Rewrite the items below with "menu" changed to "submenu" and every other part left as it is. Leave the pictures out of your answer.

PROVIDED ENTRIES:
******************************
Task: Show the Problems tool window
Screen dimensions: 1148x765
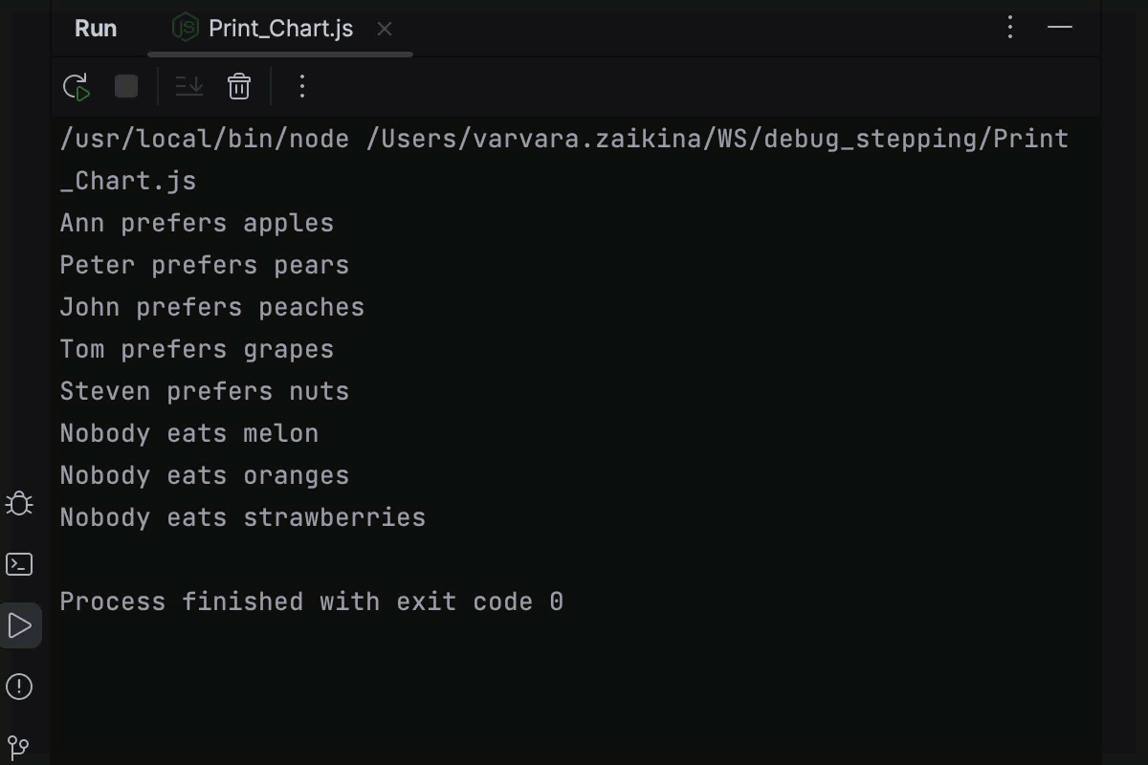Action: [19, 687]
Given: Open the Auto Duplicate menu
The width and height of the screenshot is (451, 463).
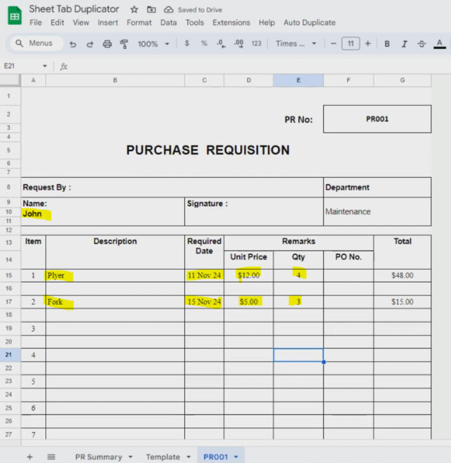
******************************
REPLY:
Task: Show the Problems tool window
Screen dimensions: 1148x765
Action: [19, 687]
Given: Open the Auto Duplicate submenu
The width and height of the screenshot is (451, 463).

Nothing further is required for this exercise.